Proof of agency does not depend upon a written agreement. Partee v. Pepple, 197 Miss. 486, 20 So.2d 73 (1945). In the absence of express written terms creating the relationship, the existence of an agency is a fact question. Engle Acoustic & Tile, Inc. v. Grenfell, 223 So.2d 613 (Miss.1969). Here the question is answered by the uncontradicted proof.
George was a cotton ginner and farm supplier who frequently assisted farmers in their crop sales. He had assisted Gore in this regard for approximately ten years preceding the contract here at issue. Strong initially contacted George for purposes of discovering whether area farmers might be interested in contracting their cotton, and thereafter George contacted Gore. Strong mailed the contract to George for Gore's signature. George was not compensated for his services.
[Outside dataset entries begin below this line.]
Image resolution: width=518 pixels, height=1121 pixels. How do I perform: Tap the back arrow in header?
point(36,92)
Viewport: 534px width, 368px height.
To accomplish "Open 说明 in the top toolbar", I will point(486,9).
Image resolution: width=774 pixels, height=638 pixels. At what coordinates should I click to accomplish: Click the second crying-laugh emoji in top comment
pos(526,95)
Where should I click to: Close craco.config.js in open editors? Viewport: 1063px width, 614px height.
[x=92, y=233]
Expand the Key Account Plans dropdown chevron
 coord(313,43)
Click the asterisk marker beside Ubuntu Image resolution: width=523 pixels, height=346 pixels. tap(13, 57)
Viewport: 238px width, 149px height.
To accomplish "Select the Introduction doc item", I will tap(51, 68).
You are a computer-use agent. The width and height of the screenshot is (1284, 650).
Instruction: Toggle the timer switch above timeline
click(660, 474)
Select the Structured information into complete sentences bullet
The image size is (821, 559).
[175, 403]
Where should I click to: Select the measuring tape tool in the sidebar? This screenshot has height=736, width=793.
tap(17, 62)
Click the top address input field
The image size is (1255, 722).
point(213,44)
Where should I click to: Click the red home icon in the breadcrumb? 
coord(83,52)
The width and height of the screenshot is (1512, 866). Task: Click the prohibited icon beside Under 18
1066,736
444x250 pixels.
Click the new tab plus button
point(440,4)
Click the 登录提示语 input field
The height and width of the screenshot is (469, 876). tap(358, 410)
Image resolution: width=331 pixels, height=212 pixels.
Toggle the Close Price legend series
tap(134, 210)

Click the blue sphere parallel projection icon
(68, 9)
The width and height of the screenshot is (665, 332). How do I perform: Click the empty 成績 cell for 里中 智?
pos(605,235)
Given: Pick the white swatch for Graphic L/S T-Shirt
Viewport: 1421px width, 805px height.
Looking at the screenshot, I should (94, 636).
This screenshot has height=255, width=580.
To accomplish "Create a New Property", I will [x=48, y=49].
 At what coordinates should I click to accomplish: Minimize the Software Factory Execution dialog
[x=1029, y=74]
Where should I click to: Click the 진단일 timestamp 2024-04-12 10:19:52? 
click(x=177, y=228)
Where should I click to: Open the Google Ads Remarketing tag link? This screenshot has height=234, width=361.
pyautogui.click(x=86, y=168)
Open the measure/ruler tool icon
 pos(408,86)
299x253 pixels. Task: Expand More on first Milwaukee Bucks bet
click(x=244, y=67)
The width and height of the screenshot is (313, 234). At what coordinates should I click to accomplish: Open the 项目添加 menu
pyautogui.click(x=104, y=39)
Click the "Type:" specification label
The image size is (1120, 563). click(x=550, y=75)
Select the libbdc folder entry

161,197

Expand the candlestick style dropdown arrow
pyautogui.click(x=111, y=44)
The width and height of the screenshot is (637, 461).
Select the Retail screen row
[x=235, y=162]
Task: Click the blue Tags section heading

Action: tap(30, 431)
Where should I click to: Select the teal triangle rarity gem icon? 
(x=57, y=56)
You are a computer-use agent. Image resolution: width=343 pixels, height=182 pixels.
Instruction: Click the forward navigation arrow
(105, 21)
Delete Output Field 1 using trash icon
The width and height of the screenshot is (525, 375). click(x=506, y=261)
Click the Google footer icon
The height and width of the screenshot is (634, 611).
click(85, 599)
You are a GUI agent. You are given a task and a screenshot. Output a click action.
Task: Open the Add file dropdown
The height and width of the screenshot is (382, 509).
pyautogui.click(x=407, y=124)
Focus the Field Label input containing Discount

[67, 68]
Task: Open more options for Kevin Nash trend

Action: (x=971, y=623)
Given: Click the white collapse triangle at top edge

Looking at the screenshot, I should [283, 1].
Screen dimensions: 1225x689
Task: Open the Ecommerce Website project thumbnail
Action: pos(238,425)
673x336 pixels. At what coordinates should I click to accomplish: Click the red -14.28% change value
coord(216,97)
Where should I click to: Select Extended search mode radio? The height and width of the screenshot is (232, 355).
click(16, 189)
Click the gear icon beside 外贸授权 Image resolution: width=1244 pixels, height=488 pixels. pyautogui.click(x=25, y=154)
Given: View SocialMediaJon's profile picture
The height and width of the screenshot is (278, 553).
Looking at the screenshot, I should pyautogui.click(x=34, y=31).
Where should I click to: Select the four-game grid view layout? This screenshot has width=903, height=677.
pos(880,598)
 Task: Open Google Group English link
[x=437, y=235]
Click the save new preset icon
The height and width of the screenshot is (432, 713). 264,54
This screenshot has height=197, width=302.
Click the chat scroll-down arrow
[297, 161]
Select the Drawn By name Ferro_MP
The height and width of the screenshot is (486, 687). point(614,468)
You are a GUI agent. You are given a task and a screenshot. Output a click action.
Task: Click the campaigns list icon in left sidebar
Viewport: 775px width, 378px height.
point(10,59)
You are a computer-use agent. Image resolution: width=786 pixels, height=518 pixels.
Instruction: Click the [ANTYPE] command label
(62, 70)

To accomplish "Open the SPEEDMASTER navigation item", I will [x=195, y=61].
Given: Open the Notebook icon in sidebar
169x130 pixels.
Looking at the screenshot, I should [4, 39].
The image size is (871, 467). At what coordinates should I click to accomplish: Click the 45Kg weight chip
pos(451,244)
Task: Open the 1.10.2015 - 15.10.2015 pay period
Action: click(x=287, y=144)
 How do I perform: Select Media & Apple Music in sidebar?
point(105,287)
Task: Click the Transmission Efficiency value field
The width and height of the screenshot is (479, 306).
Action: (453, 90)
If anything, George's efforts were more an assistance to Gore than agency for Weathersby, but the resolution is unclear. Therefore, George's status forms no part of the basis for our decision in this case.
On the other hand, Strong's position as Weathersby's agent was well demonstrated. He initiated the discussions with George. Strong asked in February 1973 if George knew of any cotton farmers who wanted to contract their crop. After several discussions George told Strong of Gore's willingness to sell but only if Strong's buyer would provide a performance bond. After receiving word of Gore's position, Strong told Weathersby he had a farmer willing to sell 500 acres of cotton. Weathersby, after some deliberation, told Strong he would accept the offer. Strong notified George before the contract was signed that Weathersby would be the purchaser of the cotton. Weathersby knew he might be required to provide a performance bond. Strong presigned the contract, which named Weathersby as buyer and Gore as seller, as "agent only" and mailed it to George. George then procured Gore's signature. These facts clearly indicate that Strong acted as Weathersby's agent in making this contract.
There are additional corroborations. Weathersby admitted that Strong was his agent for purposes of receiving payment for the cotton. Weathersby never undertook to communicate with Gore; rather, all of his contacts with Gore, before and after execution, were made through Strong. Strong testified he did not inform Weathersby each time some correspondence came from Gore but apparently made an independent determination of the necessity of informing Weathersby. A second contract was signed contemporaneously with the original Gore-Strong contract. It also was dated March 6 but was signed by Weathersby and by Strong as "agent only." Named as parties were several farmers (including Gore) as sellers and Weathersby as the purchaser. This contract listed the acreage of the farmers involved and provided that the cotton output from their lands would be sold to Weathersby. Gore did not sign this latter document. It contained a mutual bond proviso but not as amended in the Gore-Strong contract. The record does not show that Gore authorized or even anticipated that this latter instrument would be executed. The testimony that Strong was to receive a half-cent per pound commission, together with the provision in the Weathersby-Strong contract for payment of a half-cent more per pound than was provided for in the Gore-Strong contract, demonstrates that Strong's commission was to be paid by Weathersby.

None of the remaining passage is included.